A Seriously Small Man: Michael Stuhlbarg, as physics professor Larry Gopnik, teaches his students that there is order in the universe. The Coen Brothers aren’t convinced.
“I didn’t do anything!” is the repeated mantra of Larry Gopnik, a nebbishy professor of physics at a suburban Minneapolis community college, and the central character of the Coen brothers’ A Serious Man. And if he didn’t do anything, as he keeps suggesting, then why is it that so many awful things keep happening to him? How could Hashem (the Jewish word for God, one of a handful of Yiddish vocabulary words Goys are likely to learn from the movie) be so cruel? His wife is leaving him, he’s broke, his kids are ungrateful brats whose only use for him is to steal money from his wallet and send him up to the roof to adjust the aerial so they can watch F-Troop, he’s a victim of extortion and a plot to sabotage his bid for tenure, and his freeloading mental-case of a brother tends to hog the bathroom to suction fluid from a cyst on the back of his neck.
How many trials is one man expected to bear?
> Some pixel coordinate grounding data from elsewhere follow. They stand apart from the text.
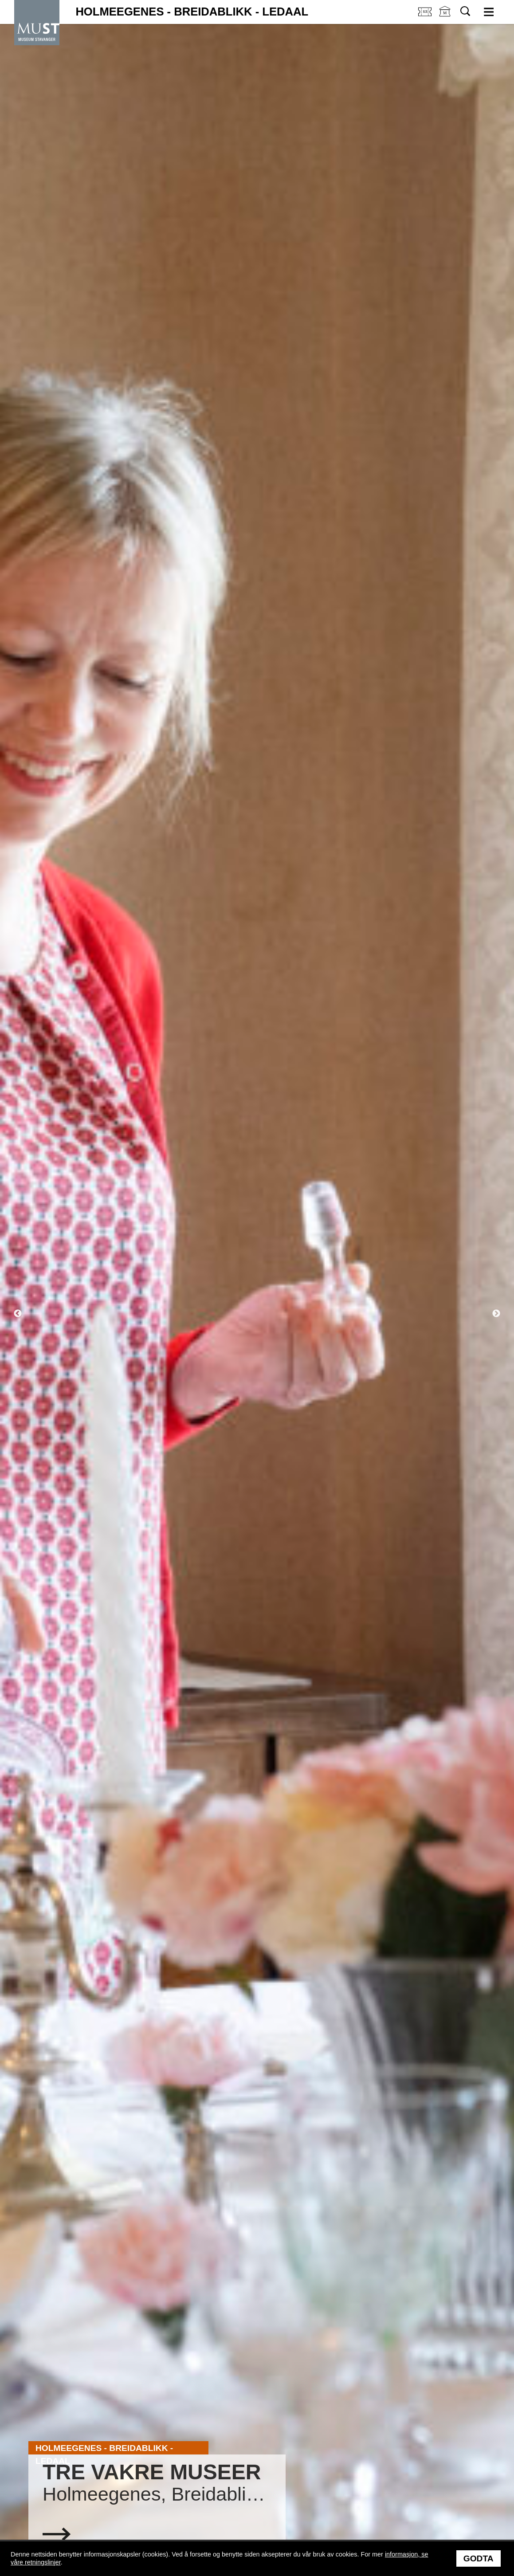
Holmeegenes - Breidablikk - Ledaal (191, 12)
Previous (17, 1313)
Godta (478, 2558)
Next (496, 1313)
One need only look back to Larry’s biblical antecedent, Job, to know that the answer is many, many trials. Larry, like Job, tries to be a righteous man, a serious man, if you will, a phrase he picks up when he hears it used to describe successful, valium-voiced Sy Abelman, the man who is stealing away Larry’s wife. He wants the respect of the community that Sy gets, and doesn’t understand what it is he did to be not worthy of it. After all, Larry teaches physics, the elegant and predictable mathematical expression of the way an ordered universe works. Life, he figures, has to work according to the same principles. As he tells a student early on in the film, actions have consequences. The student isn’t ready to accept that theory, and neither are the Coens, who, playing Hashem to Larry’s Job, are about to give their creation a lesson in just how chaotic the universe can be.